## Document
######

# Bootstrap Carousel Image Swap



## howard.a.s (Jul 22, 2005)

I seem to be asking perhaps more than my fair share of questions just at the moment. Sorry!

Relating to the carousel here: https://bootstrapious.com/p/bootstrap-carousel
https://bootstrapious.com/p/bootstrap-carousel
Is it possible to make a set of 4 images change order each time the page loads - or perhaps for a completely new set of images to be selected each time the page loads.

Just wondered if this might be a simple matter?


----------



## JiminSA (Dec 15, 2011)

howard.a.s said:


> Is it possible to make a set of 4 images change order each time the page loads - or perhaps for a completely new set of images to be selected each time the page loads.


These can be done using the _*random number generator*_ in PHP, which can then be fed into the carousel html 
I shall spend a bit of time this morning to produce an example and post the result - WATCH THIS SPACE


----------



## JiminSA (Dec 15, 2011)

######

## Entries shown
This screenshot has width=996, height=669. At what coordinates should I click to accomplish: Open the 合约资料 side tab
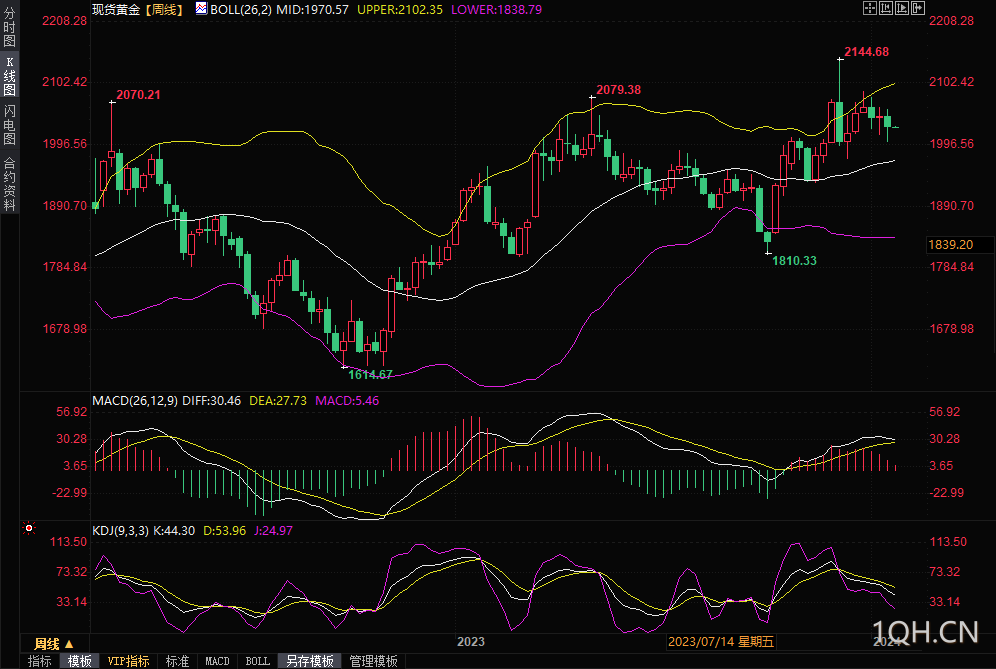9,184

######

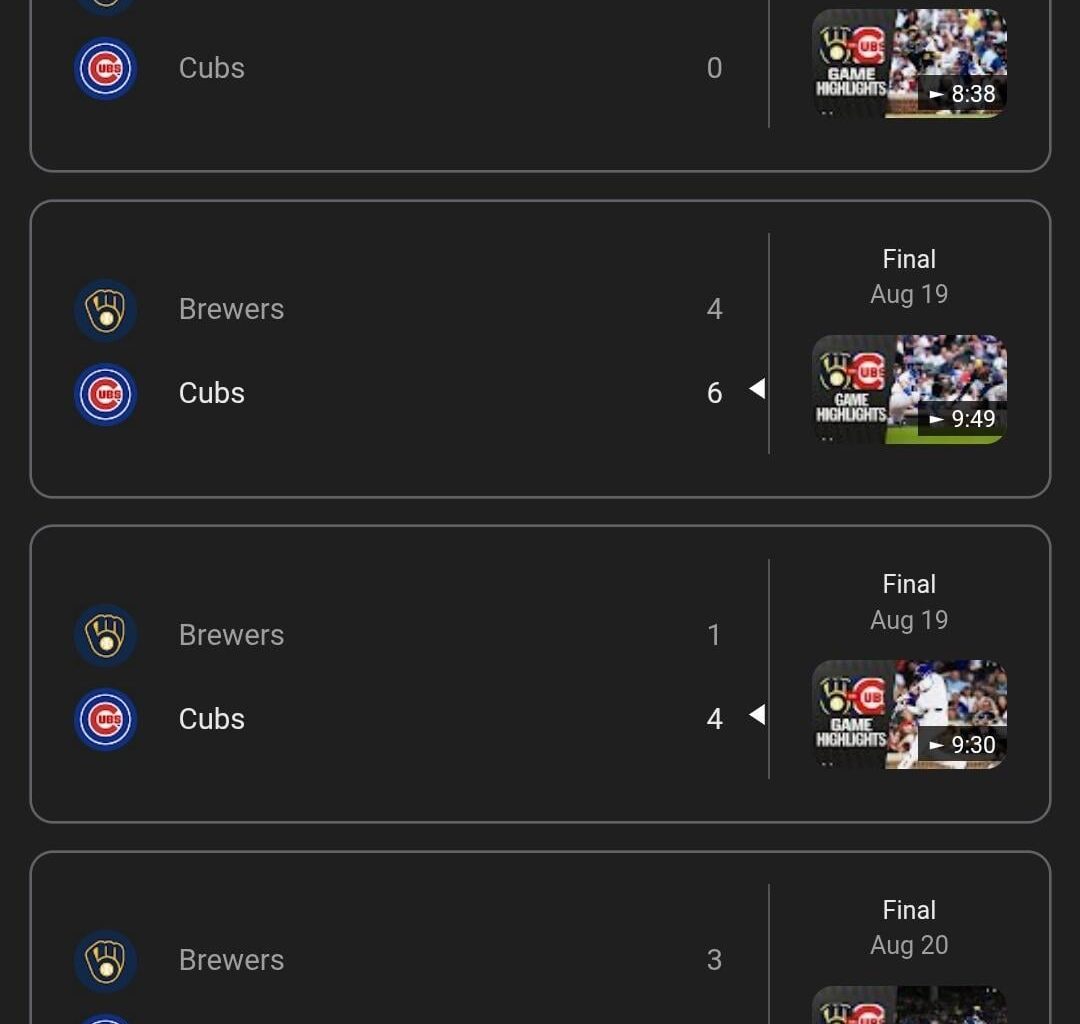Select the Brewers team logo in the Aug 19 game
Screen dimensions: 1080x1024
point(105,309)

######

## Task to carry out
Please write out the part of the carousel thread that opens with the words containing "## howard.a.s (Jul" and closes with "a simple matter?", swapping each "images" for "pictures".

## Exercise answer
## howard.a.s (Jul 22, 2005)

I seem to be asking perhaps more than my fair share of questions just at the moment. Sorry!

Relating to the carousel here: https://bootstrapious.com/p/bootstrap-carousel
https://bootstrapious.com/p/bootstrap-carousel
Is it possible to make a set of 4 pictures change order each time the page loads - or perhaps for a completely new set of pictures to be selected each time the page loads.

Just wondered if this might be a simple matter?